Traveling to the patient’s home to provide care, however, is certainly not a new trend. “We traditionally provided care at home; that’s what visits looked like,” said Stephanie Lahr, MD, former CIO and CMIO at Monument Health. “We moved into hospitals as a way to consolidate and better leverage resources.”
Technology, she believes, can play a critical role in putting it all together. “There are a lot of caveats around which patients, which homes, and what we need to do to help them be successful,” noted Lahr, a hospitalist by training. “But it allows us to provide those benefits with centralized staffing if we’re able to put devices in the home that allow us to understand what’s happening with the patient.”
During a panel discussion at the CHIME22 Fall Forum, Lahr and co-panelists Jim Feen (Chief Digital & Information Officer at Southcoast Health) and Audrius Polikaitis (CIO and AVP of Health IT at University of Illinois Hospital and Health Sciences System) shared their thoughts on how hospital-at-home models can change the game, what they’ve learned so far, and the challenges that exist.
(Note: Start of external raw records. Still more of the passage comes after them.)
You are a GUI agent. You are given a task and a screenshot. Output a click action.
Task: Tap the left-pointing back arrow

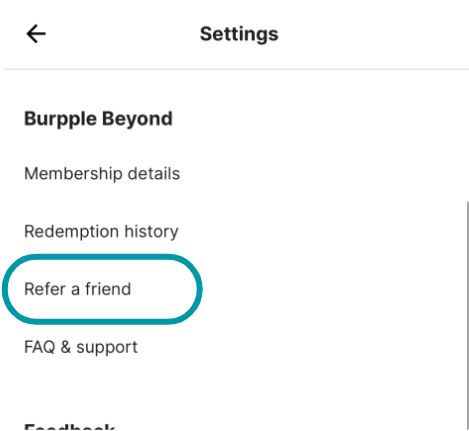click(36, 34)
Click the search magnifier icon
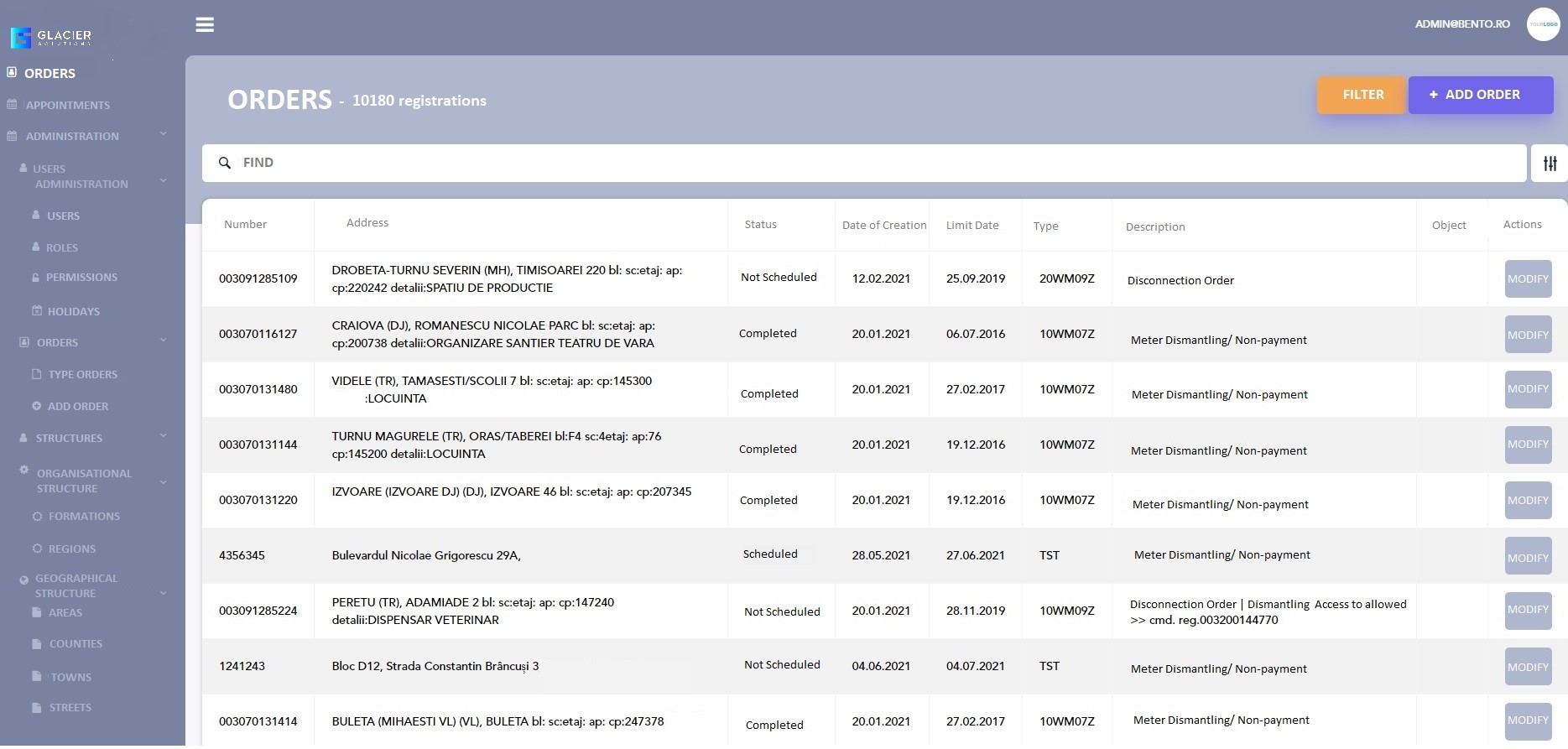The height and width of the screenshot is (749, 1568). 225,163
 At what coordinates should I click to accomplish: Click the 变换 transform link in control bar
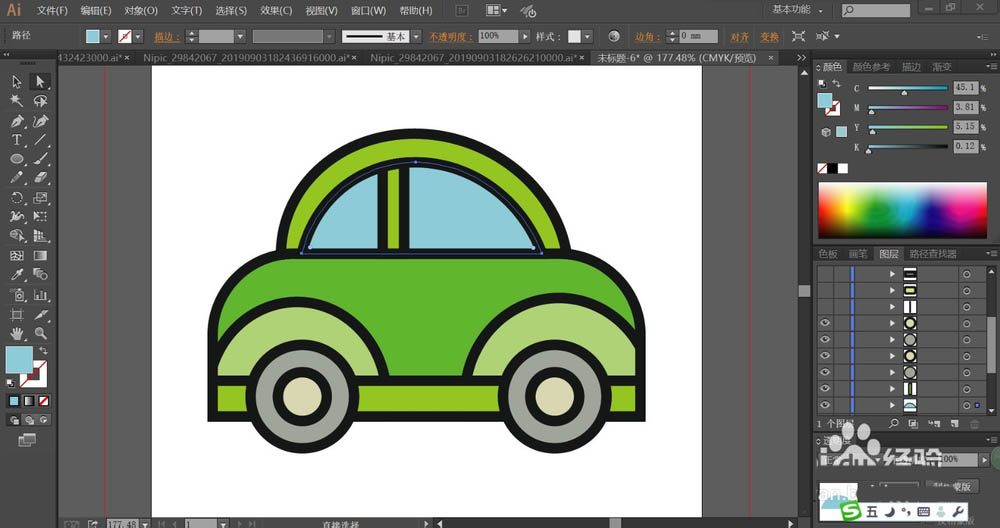point(769,36)
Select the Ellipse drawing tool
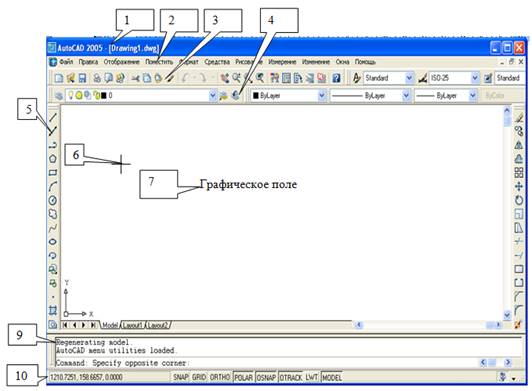The width and height of the screenshot is (532, 391). pyautogui.click(x=53, y=242)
It’s a concept that offers tremendous potential, according to the American Hospital Association, which claims hospital-at-home “has been shown to reduce costs, improve outcomes, and enhance the patient experience.” Steve House (Managing Director, Baker Tilly), who moderated the session, cited patient satisfaction scores of more than 80 percent in some cases. Beyond cost reduction, it can help decrease ED crowing and waste, and facilitate better care distribution.
Getting this type of program off the ground, of course, isn’t easy, said House, who outlined the approval measures and conditions of participation in CMS’ “Hospital Without Walls” initiative.
Beyond that, there are several other components that must be addressed, from connectivity to staffing. “We need to figure out how the devices work, how they integrate, and the ease of connectivity,” noted Lahr. “Providing care from a centralized studio beaming out into people’s homes is going to require different tools, a different education, and different skills. Fortunately, the technology is there for us to do all these things. We just have to build it the right way.”
The integration piece is one of the most critical, according to Feen. While hospital-based clinicians are able to log into the EMR and document, it’s much more challenging for those in patient homes, particularly given the connectivity challenges. “Up to 20 percent of our population doesn’t have broadband or a smartphone, which makes it tough.”
At Southcoast Health, the hope is to use hospital-at-home to complement a patient’s care plan, and ensure they’re always receiving the appropriate care. “We’re leveraging remote monitoring to take better care of patients — and also to prevent them from occupying a bed that’s needed for a more medically complex patient.”
Similarly, UI Health has struggled with bed placement, with the ER constantly running at 98 to 99 percent capacity. “There’s no room. It’s like a game of Tetris that you can’t win,” he noted. The high volumes are also forcing the organization to delay cutting-edge initiatives due to the lack of beds. “We need to expand the in-patient capacity.”
And while some, including UI Health, are entertaining the option of using hotels to house patients, that comes with “its own set of interesting challenges,” he noted.
Finally, there’s a growing concern that hospital-at-home models could further expand the digital divide by excluding those who can’t afford technology. “It’s definitely a concern,” said Lahr, noting that pilots tend to feature “the idea scenario,” and often aren’t tailored toward most populations. “How we solve that is going to get tricky. But what we can do is recognize that and be cognizant as we explore more technologies.”